(Stored data)

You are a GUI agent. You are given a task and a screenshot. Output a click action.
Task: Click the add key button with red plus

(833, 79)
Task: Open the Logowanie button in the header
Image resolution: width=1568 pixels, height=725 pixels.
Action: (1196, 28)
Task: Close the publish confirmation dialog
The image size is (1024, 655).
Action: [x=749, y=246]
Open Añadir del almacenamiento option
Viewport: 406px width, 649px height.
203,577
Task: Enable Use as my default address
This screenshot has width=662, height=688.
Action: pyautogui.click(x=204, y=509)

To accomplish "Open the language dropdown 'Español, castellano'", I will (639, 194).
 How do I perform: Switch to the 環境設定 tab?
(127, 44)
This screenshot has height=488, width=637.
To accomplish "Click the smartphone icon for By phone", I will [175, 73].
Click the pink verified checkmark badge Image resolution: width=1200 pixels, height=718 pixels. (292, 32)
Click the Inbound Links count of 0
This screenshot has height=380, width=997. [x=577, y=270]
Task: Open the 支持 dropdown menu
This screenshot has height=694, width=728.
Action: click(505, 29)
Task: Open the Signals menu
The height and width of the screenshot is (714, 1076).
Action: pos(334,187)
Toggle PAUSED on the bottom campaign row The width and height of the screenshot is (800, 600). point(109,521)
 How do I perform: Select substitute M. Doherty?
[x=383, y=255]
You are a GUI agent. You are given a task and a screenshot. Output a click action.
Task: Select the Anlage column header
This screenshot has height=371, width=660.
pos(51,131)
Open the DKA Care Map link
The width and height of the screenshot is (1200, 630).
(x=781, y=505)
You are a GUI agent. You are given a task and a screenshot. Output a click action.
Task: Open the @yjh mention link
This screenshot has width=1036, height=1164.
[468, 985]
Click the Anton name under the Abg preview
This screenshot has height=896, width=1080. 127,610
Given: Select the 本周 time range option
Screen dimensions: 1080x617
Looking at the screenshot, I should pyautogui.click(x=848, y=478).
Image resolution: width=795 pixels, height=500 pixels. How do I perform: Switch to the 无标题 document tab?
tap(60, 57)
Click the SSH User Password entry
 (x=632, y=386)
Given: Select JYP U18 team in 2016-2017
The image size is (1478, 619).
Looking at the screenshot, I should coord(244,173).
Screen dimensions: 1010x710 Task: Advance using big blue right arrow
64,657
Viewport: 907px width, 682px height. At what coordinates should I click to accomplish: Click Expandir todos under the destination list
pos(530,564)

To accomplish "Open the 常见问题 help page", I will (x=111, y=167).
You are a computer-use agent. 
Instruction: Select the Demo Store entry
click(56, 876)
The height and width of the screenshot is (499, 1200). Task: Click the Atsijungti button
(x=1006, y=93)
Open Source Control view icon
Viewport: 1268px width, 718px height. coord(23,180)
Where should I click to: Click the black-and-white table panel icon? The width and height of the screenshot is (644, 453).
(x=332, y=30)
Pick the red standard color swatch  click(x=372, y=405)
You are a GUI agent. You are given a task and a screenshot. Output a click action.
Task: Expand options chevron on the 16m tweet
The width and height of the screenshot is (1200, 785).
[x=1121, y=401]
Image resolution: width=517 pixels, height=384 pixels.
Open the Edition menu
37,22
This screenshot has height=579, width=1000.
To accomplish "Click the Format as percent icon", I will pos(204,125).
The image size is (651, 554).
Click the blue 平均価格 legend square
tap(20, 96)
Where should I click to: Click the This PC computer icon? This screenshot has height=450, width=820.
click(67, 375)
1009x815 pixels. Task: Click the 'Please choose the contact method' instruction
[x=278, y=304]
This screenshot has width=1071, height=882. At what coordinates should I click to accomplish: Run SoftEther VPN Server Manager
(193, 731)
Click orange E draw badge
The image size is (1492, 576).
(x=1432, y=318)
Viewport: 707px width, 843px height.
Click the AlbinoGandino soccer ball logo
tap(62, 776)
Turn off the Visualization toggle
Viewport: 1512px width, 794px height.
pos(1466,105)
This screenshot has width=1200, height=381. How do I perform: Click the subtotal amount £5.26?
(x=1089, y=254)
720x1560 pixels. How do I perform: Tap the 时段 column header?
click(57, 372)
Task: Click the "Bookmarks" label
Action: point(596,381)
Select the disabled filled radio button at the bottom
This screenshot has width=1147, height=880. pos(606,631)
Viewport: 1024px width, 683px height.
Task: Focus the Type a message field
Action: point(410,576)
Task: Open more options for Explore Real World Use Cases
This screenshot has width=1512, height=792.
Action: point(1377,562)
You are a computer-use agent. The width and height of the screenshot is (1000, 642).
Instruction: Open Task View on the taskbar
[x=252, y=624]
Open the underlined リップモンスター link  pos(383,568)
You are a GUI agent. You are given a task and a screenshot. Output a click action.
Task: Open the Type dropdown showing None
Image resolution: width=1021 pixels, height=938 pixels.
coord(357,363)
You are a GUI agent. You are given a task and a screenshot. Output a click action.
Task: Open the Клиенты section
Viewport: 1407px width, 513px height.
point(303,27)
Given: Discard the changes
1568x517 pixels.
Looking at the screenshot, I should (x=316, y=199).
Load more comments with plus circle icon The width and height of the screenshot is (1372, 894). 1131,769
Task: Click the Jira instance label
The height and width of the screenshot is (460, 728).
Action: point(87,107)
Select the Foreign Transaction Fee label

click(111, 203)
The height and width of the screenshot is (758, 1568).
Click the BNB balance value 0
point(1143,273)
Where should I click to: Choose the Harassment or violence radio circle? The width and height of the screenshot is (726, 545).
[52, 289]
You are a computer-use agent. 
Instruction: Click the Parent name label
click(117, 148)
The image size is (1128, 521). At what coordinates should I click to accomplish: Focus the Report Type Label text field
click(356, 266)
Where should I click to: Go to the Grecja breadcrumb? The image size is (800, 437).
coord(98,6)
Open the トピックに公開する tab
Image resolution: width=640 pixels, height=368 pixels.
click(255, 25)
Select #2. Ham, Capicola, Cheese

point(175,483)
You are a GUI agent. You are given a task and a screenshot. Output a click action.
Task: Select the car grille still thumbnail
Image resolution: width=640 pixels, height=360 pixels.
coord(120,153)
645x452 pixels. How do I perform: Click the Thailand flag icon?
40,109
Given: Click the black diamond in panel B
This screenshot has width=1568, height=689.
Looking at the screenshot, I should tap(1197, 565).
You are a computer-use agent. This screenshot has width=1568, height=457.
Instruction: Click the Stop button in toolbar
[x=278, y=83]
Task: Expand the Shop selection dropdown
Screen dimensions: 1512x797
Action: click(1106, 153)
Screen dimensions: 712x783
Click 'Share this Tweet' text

Work order
Set the entries down again, unchanged and complete.

Task result
You are a GUI agent. You are given a task and a screenshot. Output a click action.
Task: Click the add key button with red plus

(833, 79)
Task: Open the Logowanie button in the header
Image resolution: width=1568 pixels, height=725 pixels.
Action: (1196, 28)
Task: Close the publish confirmation dialog
The image size is (1024, 655).
Action: [x=749, y=246]
Open Añadir del almacenamiento option
Viewport: 406px width, 649px height.
203,577
Task: Enable Use as my default address
This screenshot has width=662, height=688.
Action: pyautogui.click(x=204, y=509)

To accomplish "Open the language dropdown 'Español, castellano'", I will (639, 194).
 How do I perform: Switch to the 環境設定 tab?
(127, 44)
This screenshot has height=488, width=637.
To accomplish "Click the smartphone icon for By phone", I will [175, 73].
Click the pink verified checkmark badge Image resolution: width=1200 pixels, height=718 pixels. (292, 32)
Click the Inbound Links count of 0
This screenshot has height=380, width=997. [x=577, y=270]
Task: Open the 支持 dropdown menu
This screenshot has height=694, width=728.
Action: click(505, 29)
Task: Open the Signals menu
The height and width of the screenshot is (714, 1076).
Action: pos(334,187)
Toggle PAUSED on the bottom campaign row The width and height of the screenshot is (800, 600). point(109,521)
 How do I perform: Select substitute M. Doherty?
[x=383, y=255]
You are a GUI agent. You are given a task and a screenshot. Output a click action.
Task: Select the Anlage column header
This screenshot has height=371, width=660.
pos(51,131)
Open the DKA Care Map link
The width and height of the screenshot is (1200, 630).
(x=781, y=505)
You are a GUI agent. You are given a task and a screenshot. Output a click action.
Task: Open the @yjh mention link
This screenshot has width=1036, height=1164.
[468, 985]
Click the Anton name under the Abg preview
This screenshot has height=896, width=1080. 127,610
Given: Select the 本周 time range option
Screen dimensions: 1080x617
Looking at the screenshot, I should pyautogui.click(x=848, y=478).
Image resolution: width=795 pixels, height=500 pixels. How do I perform: Switch to the 无标题 document tab?
tap(60, 57)
Click the SSH User Password entry
 (x=632, y=386)
Given: Select JYP U18 team in 2016-2017
The image size is (1478, 619).
Looking at the screenshot, I should coord(244,173).
Screen dimensions: 1010x710 Task: Advance using big blue right arrow
64,657
Viewport: 907px width, 682px height. At what coordinates should I click to accomplish: Click Expandir todos under the destination list
pos(530,564)

To accomplish "Open the 常见问题 help page", I will (x=111, y=167).
You are a computer-use agent. 
Instruction: Select the Demo Store entry
click(56, 876)
The height and width of the screenshot is (499, 1200). Task: Click the Atsijungti button
(x=1006, y=93)
Open Source Control view icon
Viewport: 1268px width, 718px height. coord(23,180)
Where should I click to: Click the black-and-white table panel icon? The width and height of the screenshot is (644, 453).
(x=332, y=30)
Pick the red standard color swatch  click(x=372, y=405)
You are a GUI agent. You are given a task and a screenshot. Output a click action.
Task: Expand options chevron on the 16m tweet
The width and height of the screenshot is (1200, 785).
[x=1121, y=401]
Image resolution: width=517 pixels, height=384 pixels.
Open the Edition menu
37,22
This screenshot has height=579, width=1000.
To accomplish "Click the Format as percent icon", I will pos(204,125).
The image size is (651, 554).
Click the blue 平均価格 legend square
tap(20, 96)
Where should I click to: Click the This PC computer icon? This screenshot has height=450, width=820.
click(67, 375)
1009x815 pixels. Task: Click the 'Please choose the contact method' instruction
[x=278, y=304]
This screenshot has width=1071, height=882. At what coordinates should I click to accomplish: Run SoftEther VPN Server Manager
(193, 731)
Click orange E draw badge
The image size is (1492, 576).
(x=1432, y=318)
Viewport: 707px width, 843px height.
Click the AlbinoGandino soccer ball logo
tap(62, 776)
Turn off the Visualization toggle
Viewport: 1512px width, 794px height.
pos(1466,105)
This screenshot has width=1200, height=381. How do I perform: Click the subtotal amount £5.26?
(x=1089, y=254)
720x1560 pixels. How do I perform: Tap the 时段 column header?
click(57, 372)
Task: Click the "Bookmarks" label
Action: point(596,381)
Select the disabled filled radio button at the bottom
This screenshot has width=1147, height=880. pos(606,631)
Viewport: 1024px width, 683px height.
Task: Focus the Type a message field
Action: point(410,576)
Task: Open more options for Explore Real World Use Cases
This screenshot has width=1512, height=792.
Action: point(1377,562)
You are a computer-use agent. The width and height of the screenshot is (1000, 642).
Instruction: Open Task View on the taskbar
[x=252, y=624]
Open the underlined リップモンスター link  pos(383,568)
You are a GUI agent. You are given a task and a screenshot. Output a click action.
Task: Open the Type dropdown showing None
Image resolution: width=1021 pixels, height=938 pixels.
coord(357,363)
You are a GUI agent. You are given a task and a screenshot. Output a click action.
Task: Open the Клиенты section
Viewport: 1407px width, 513px height.
point(303,27)
Given: Discard the changes
1568x517 pixels.
Looking at the screenshot, I should (x=316, y=199).
Load more comments with plus circle icon The width and height of the screenshot is (1372, 894). 1131,769
Task: Click the Jira instance label
The height and width of the screenshot is (460, 728).
Action: point(87,107)
Select the Foreign Transaction Fee label

click(111, 203)
The height and width of the screenshot is (758, 1568).
Click the BNB balance value 0
point(1143,273)
Where should I click to: Choose the Harassment or violence radio circle? The width and height of the screenshot is (726, 545).
[52, 289]
You are a computer-use agent. 
Instruction: Click the Parent name label
click(117, 148)
The image size is (1128, 521). At what coordinates should I click to accomplish: Focus the Report Type Label text field
click(356, 266)
Where should I click to: Go to the Grecja breadcrumb? The image size is (800, 437).
coord(98,6)
Open the トピックに公開する tab
Image resolution: width=640 pixels, height=368 pixels.
click(255, 25)
Select #2. Ham, Capicola, Cheese

point(175,483)
You are a GUI agent. You are given a task and a screenshot. Output a click action.
Task: Select the car grille still thumbnail
Image resolution: width=640 pixels, height=360 pixels.
coord(120,153)
645x452 pixels. How do I perform: Click the Thailand flag icon?
40,109
Given: Click the black diamond in panel B
This screenshot has width=1568, height=689.
Looking at the screenshot, I should tap(1197, 565).
You are a computer-use agent. This screenshot has width=1568, height=457.
Instruction: Click the Stop button in toolbar
[x=278, y=83]
Task: Expand the Shop selection dropdown
Screen dimensions: 1512x797
Action: click(1106, 153)
Screen dimensions: 712x783
Click 'Share this Tweet' text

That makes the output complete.